"Send out Your light and Your truth, that they may lead me, and bring me to Your holy hill and to Your dwelling." Psalm 43:3

Thursday, January 31, 2013

Charles, King and Martyr

In the Church of England calendar, January 30 is the feast day of Charles, King and Martyr.  Having touched off, and then lost, the English Civil War, Charles I was the only king in English history to be executed, and there is considerable debate about his commemoration.  Was he a martyr to the faith, or to his own inflated sense of self?  The Covenant blog and Catholicity and Covenant have some worthy reflections on this topic.

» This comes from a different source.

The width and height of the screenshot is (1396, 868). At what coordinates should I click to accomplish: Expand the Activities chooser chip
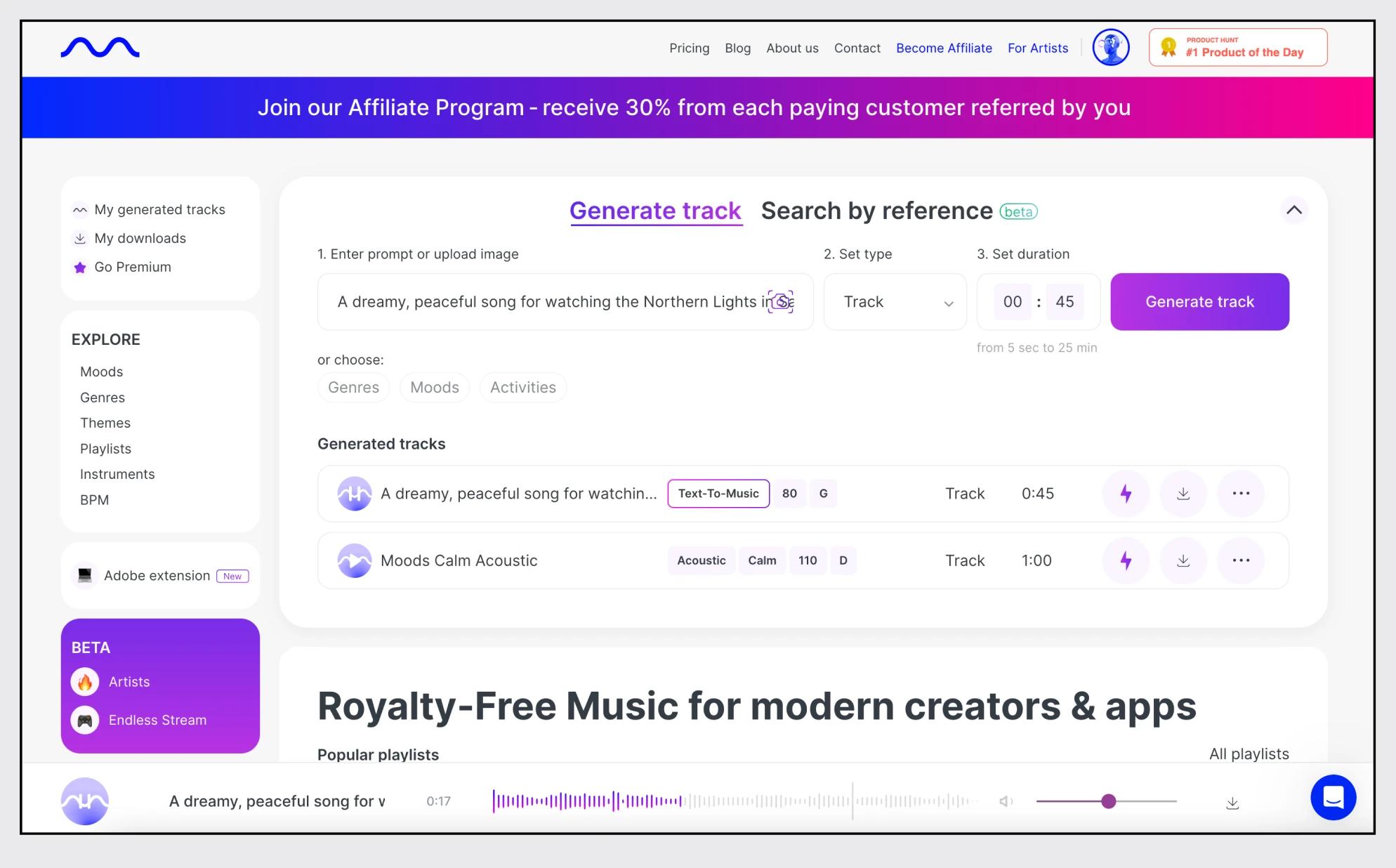(522, 388)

Not surprisingly, a king who was executed for insisting upon his divine right to absolute rule is not exactly popular on this side of the pond; there is no official commemoration of Charles I in the American church.

It would be easy to gloss over the complex history of the period, or to unfairly and inaccurately judge Charles through a modern lens that would have been wholly foreign to him.  Whatever else may be said, it seems that Charles was sincere in his beliefs regarding his rights and responsibilities as king.  And although I think it is understandable, even appropriate, to debate the merits of celebrating his feast day, I believe it is a fitting commemoration.  Charles had faults, to be sure (what saint doesn't?), but I think it is difficult to dispute that he did die a martyr to the faith, even if it was a view of the faith that many today may disagree with in theory or practice.  At the very least, he is a witness to another era, which we in the Church would do well to remember both for good and ill, when kings and queens as well as common men and women were indeed willing to die for their faith; for theirs was not a self-exploring, intellectual religion to be debated in coffee shops and online forums with cool detachment, but a revealed, self-evident way of seeing the world, about which there could be no doubt.  The following excerpts are from a letter given by Charles, before his execution, to the Bishop of London, for his son the Prince of Wales.


...With God, I would have you begin and end, who is King of Kings, the sovereign disposer of the kingdoms of the world, who pulleth down one and setteth up another.  
     The best government and highest sovereignty you can attain to is to be subject to him, that the scepter of his word and spirit may rule in your heart.
     The true glory of princes consists in advancing God's glory, in the maintenance of true religion and the Church's good; also in the dispensation of civil power, with justice and honour to the public peace ...
     Above all, I would have you, as I hope you are already, well grounded and settled in your religion, the best profession of which I have ever esteemed that of the Church of England, in which you have been educated; yet I would have your own judgment and reason now sealed to that sacred bond which education hath written, that it may be judiciously your own religion, and not other men's custom or tradition which you profess ...
     I pray God bless you and establish your kingdoms in righteousness, your soul in true religion, and your honour in the love of God and people.
     And if God will have disloyalty perfected by my destruction, let my memory, with my name, live in you; as of your father, that loves you, and once a king of three flourishing kingdoms; whom God thought fit to honour, not only with the scepter and government of them, but also with the suffering many indignities and an untimely death for them; while I studied to preserve the rights of the Church, the power of the laws, the honour of my crown, the privileges of parliaments, the liberties of my people and my own conscience, which I thank God, is dearer to me than a thousand kingdoms.
     I know that God can – I hope he will – restore me to my rights. I cannot despair, either of his mercy, or my people’s love and pity.
     At worst, I trust I shall but go before you to a better kingdom, which God hath prepared for me, and me for it, through my Saviour Jesus Christ, to whose mercy I commend you, and all mine.
     Farewell, till we meet, if not on earth, yet in heaven.